Le pitch : grâce aux nouvelles technologies, fabriquer des surhommes n’est plus un simple rêve. Les super-héros existent et sont de véritables icônes populaires. Les entreprises s’en servent d’ailleurs pour leur image, en associant leurs produits à ces stars. Shuto Katsuragi est un petit bonhomme de quinze ans qui rêve de devenir un super-héros. Personne ne le prend au sérieux au vu de sa petite taille. La seule personne qui semble y croire est Mirea une de ses camarades de classe, une jeune blonde introvertie. Motivée par l’envie de l’aider à accomplir son rêve, elle décide de l’aider à sa façon. La sœur de Mirea est la patronne d’une organisation criminelle, Jackal. Cette organisation enlève Shuto et le transforme en un surhomme à l’aspect démoniaque. Désormais, son nom est Ratman et il devra œuvrer pour Jackal. Cruelle désillusion pour Shuto qui est devenu l’opposé de celui qu’il rêvait d’être.
Réaliser une bonne série de super-héros sur un ton sérieux avec un résumé comme ça, ce n’est pas le premier venu qui pourra y arriver, car il est facile d’accumuler les clichés consternants. Sekihiko Inui l’a bien compris et n’a pas vraiment opté pour ce cas de figure. Oui, il y a des clichés et des facilités dans l’intrigue, mais l’auteur a décidé de tout prendre au second degré avec un humour très efficace. Du coup, ces clichés et ces facilités passent comme une lettre à la poste. On ne s’étonne pas d’une situation ridicule, on en rit ! L’humour du titre est d’ailleurs incarné par les Jackys, les hommes de main de Jackal. Leur masque de squelette qui leur donne une tête marrante, leur manie de débarquer de nulle part, leur incompétence ne manqueront pas d’amuser grandement le lecteur.

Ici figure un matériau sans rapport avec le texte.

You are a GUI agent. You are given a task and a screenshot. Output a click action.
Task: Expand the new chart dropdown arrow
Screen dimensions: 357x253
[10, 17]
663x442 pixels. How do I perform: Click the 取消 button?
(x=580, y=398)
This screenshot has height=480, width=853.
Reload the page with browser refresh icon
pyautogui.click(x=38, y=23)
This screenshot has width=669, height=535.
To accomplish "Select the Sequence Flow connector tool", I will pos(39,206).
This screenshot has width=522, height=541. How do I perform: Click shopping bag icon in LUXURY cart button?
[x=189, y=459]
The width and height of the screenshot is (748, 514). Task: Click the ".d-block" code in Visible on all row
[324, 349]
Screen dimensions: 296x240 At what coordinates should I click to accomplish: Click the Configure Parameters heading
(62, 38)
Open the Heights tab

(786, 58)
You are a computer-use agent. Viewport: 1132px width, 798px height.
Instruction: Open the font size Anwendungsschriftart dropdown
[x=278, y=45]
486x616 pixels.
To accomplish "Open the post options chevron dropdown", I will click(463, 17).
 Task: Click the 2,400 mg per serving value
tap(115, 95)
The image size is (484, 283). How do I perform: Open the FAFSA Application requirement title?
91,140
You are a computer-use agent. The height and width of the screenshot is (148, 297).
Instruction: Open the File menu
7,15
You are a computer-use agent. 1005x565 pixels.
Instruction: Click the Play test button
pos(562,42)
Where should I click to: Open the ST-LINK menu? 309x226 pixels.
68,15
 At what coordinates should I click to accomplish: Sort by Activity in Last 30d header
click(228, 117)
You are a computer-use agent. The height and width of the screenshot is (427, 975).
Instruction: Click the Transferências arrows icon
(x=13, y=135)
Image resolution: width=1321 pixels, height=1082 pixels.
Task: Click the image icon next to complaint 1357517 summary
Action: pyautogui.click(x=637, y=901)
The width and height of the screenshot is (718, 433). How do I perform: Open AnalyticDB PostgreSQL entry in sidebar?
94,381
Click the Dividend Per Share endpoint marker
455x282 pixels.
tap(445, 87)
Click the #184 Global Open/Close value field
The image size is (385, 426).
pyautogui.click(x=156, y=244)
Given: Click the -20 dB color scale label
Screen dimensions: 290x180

Concernant les autres personnages principaux, ils sont au nombre de quatre : Shuto, Mirea, sa sœur Crea, et Rio, la fille du président de la ligue des super-héros. Celui avec le caractère le plus marqué est le héros, Shuto. Il possède une vraie détermination, il se pose sans cesse des questions sur ce qui l’entoure. Ce type de caractère est très classique pour un shônen. Il a déjà été exploré dans Reborn ! avec Tsuna et Eyeshield avec Sena. Reste qu’il est efficace pour ce type de récit, on a pu le constater dans ces mangas justement. Les autres protagonistes ont pour l’instant un rôle certain, mais trop ténu pour pouvoir réellement appréhender leur intérêt dans l’intrigue. On peut toutefois supposer la mise en place d’un triangle relationnel pour trois d’entre eux.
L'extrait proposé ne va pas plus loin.